Serum complement (C3) Decreased initially; increases as recovery takes place; returns to normal at 8 to 10 weeks post glomerulonephritis

X-ray of kidney, ureter, bladder (KUB), and renal ultrasound (to detect structural abnormalities, kidneys may be enlarged with AGN but shrunken and atrophied in CGN) Renal biopsy (to confirm or rule out diagnosis) Chest x-ray may show cardiac enlargement, pulmonary congestion, or pleural effusion during the edematous phase of acute disease. MEDICAL MANAGEMENT: Management consists of general supportive measures and early recognition and treatment of complications.

Patients who have normal blood pressure and a satisfactory urine output can often be treated at home.

Patients with substantial edema, hypertension, gross hematuria, or significant oliguria are hospitalized because of the unpredictability of complications.

Dietary restrictions depend on the stage and severity of the disease, especially the extent of edema. Moderate sodium restriction and even fluid restriction may be instituted for patients with hypertension and edema. Foods with substantial amounts of potassium are generally restricted during the period of oliguria.

Antibiotic therapy is indicated only for those children with evidence of persistent streptococcal infections.

Diuretics such as furosemide (Lasix) to reduce extracellular fluid overload

Antihypertensive such as hydralazine.

Corticosteroids such a prednisone to reduce the inflammatory response.

Severe hypertension is children is a medical emergency and can cause seizures and encephalopathy

Dialysis if the patient goes into uremia or acute renal failure.

NURSING MANAGEMENT: Careful assessment of the disease status, with regular monitoring of vital signs (including frequent measurement of blood pressure), fluid balance, and behavior

Evaluate and record the volume and character of urine, and weigh the patient daily.

Observe for signs of dehydration in children with restricted fluid intake, especially those who are not severely edematous or those who have lost weight.

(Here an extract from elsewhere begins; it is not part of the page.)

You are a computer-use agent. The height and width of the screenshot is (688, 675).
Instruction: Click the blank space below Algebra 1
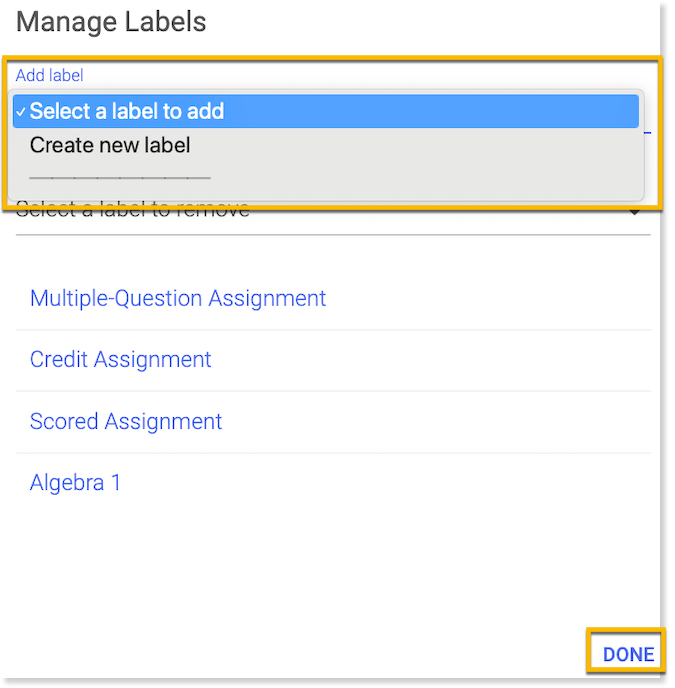[330, 570]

For most patients a regular diet is allowed, but it should contain no added salt. Foods high in sodium and salted treats are eliminated, and parents/patients and friends are advised not to bring snacks such as potato chips or pretzels.

Fluid restriction, if prescribed, is more difficult, and the amount permitted should be evenly divided throughout the waking hours.

Assess respiratory system for lung sounds, difficulty breathing, crackles in the lungs suggesting fluid overload Assess cardiovascular status, heart rate, heart sounds, presence of S3 suggesting fluid overload.

Assess extremities for edema.

Monitor serum electrolytes, BUN, and creatinine.

If severe hypertension is present monitor the patients neurological status closely and implement seizure precautions if necessary.

Patient and Family Teaching Educate the patient/caregivers about appropriate dietary management/restrictions.

Provide parent/patient education and support in preparation for discharge and home care; include education in home management and the need for follow-up care and health supervision.

Stress to the patient the need for regular blood pressure, urine protein, and renal function assessments during the convalescent months to detect recurrence. Teach the family about administration and side effects of antibiotics, corticosteroids, diuretics and antihypertensive medications.

Advise the patient with a history of chronic upper respiratory tract infections to report immediately signs and symptoms of infection (such as fever or sore throat).

Encourage a pregnant woman with a history of the disorder to have frequent medical evaluations because pregnancy further stresses the kidneys and increases the risk of chronic renal failure.